» **PROBLÈMES À RÉSOUDRE**:
(1) Relevez, dans l'extrait sur le vocabulaire de Michelet, tous les verbes conjugués à la première personne du singulier, sous la forme où ils apparaissent.
(2) Répondez brièvement aux questions suivantes à partir de l'extrait sur le vocabulaire de Michelet.
(a) Quel ouvrage serait-il instructif de dresser, selon l'auteur ?
(b) Quel écrivain le texte compare-t-il à Michelet pour le don de découvrir des correspondances entre les choses et les êtres ?
(c) D'après le texte, pourquoi les rapprochements de Michelet sont-ils légitimes et exacts ?

» **EXTRAIT DU DOCUMENT**:
+++

Si varié et riche que soit le vocabulaire de notre langue, Michelet semble s’y être senti à l’étroit et avoir regretté de ne pas toujours y trouver les moyens d’expression qu’il eût ambitionnés.

Il serait, par exemple, instructif à cet égard de dresser un dictionnaire des synonymes de Michelet. J’en ai tenté ailleurs une esquisse très générale ; je n’y reviens donc pas ici, et me borne à indiquer que l’écrivain a merveilleusement utilisé les ressources de notre langue, sous ce rapport si bien partagée. Il a fait plus ; les synonymes existants ne lui suffisant pas (car, bien plus que d’autres, même que Hugo, il a le don de découvrir entre les choses et les êtres des correspondances multiples), il en a imaginé d’inédits. Forçant la langue, il a rapproché des idées entre lesquelles l’usage n’admettait aucune affinité, uni par la communauté de sens des mots qui ne sont ainsi synonymes que chez lui. Et ces rapprochements sont légitimes et exacts, parce que, dans la sensation (sinon dans la réalité), l’assimilation existait vraiment. On assiste à ce spectacle assez curieux d’un écrivain qui refait en quelque sorte la langue à son profit, qui, n’admettant les mots que comme des symboles et des signes, se refuse à les croire consacrés une fois pour toutes et se reconnaît le droit de les interpréter à sa guise. Mais, je le répète, la création ou l’interprétation synonymique n’est qu’un procédé particulier et affaire de style plutôt que de vocabulaire proprement dit. En dehors de toute question stylistique, il y a lieu de se demander quelles préférences, quelles façons de voir ont guidé l’écrivain dans l’utilisation du matériel que la langue mettait à sa disposition.

+++

» **DONNÉES DISPONIBLES**:
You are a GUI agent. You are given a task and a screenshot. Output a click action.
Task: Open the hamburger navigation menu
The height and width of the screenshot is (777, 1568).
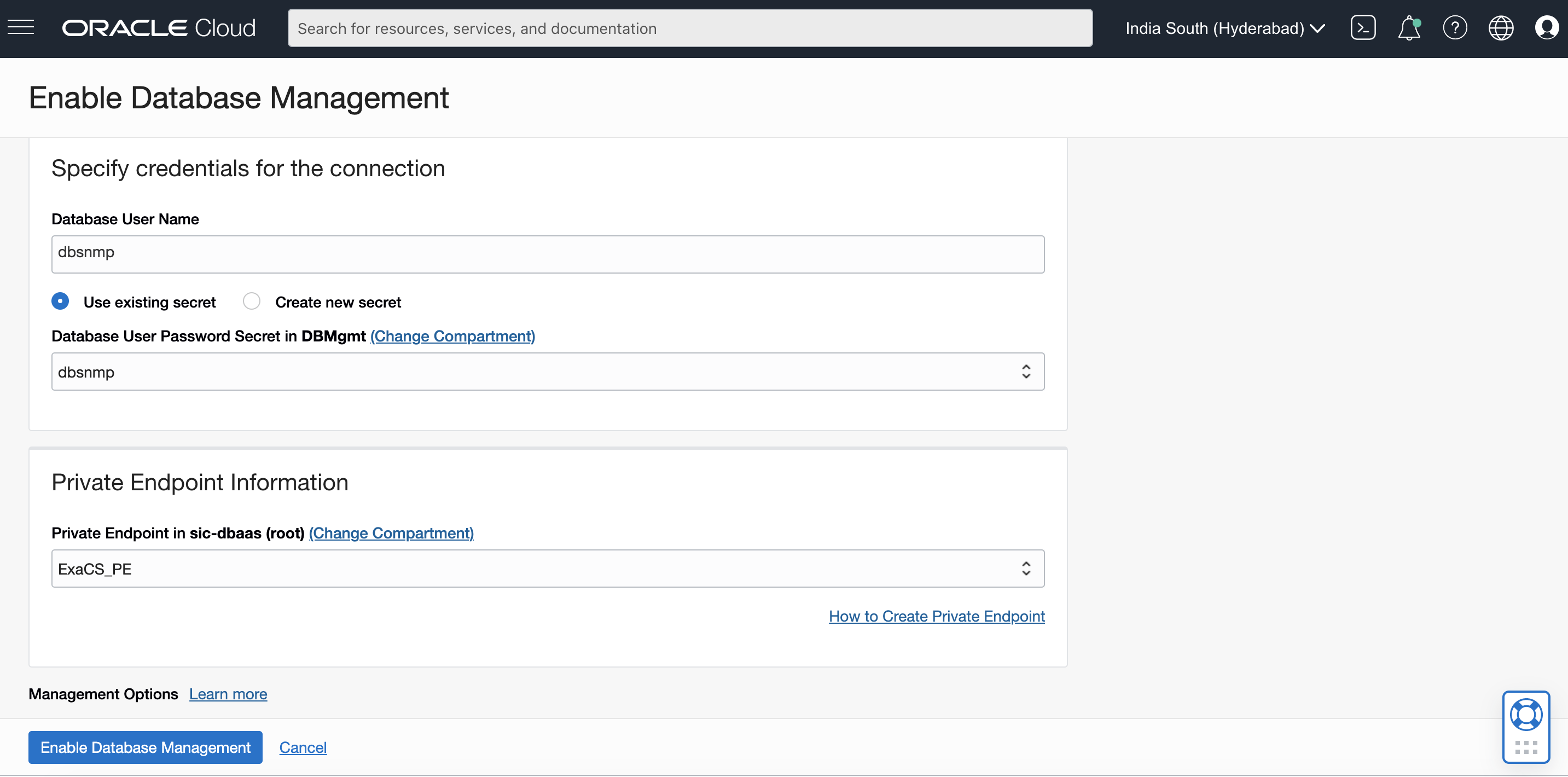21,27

+++

» **CORRIGÉ DE L'EXERCICE**:
(1)
ai tenté (« J'en ai tenté ailleurs une esquisse »)
reviens (« je n'y reviens donc pas ici »)
borne (« me borne à indiquer »)
répète (« je le répète »)

(2)
(a) Un dictionnaire des synonymes de Michelet.
(b) Hugo.
(c) Parce que, dans la sensation (sinon dans la réalité), l'assimilation existait vraiment.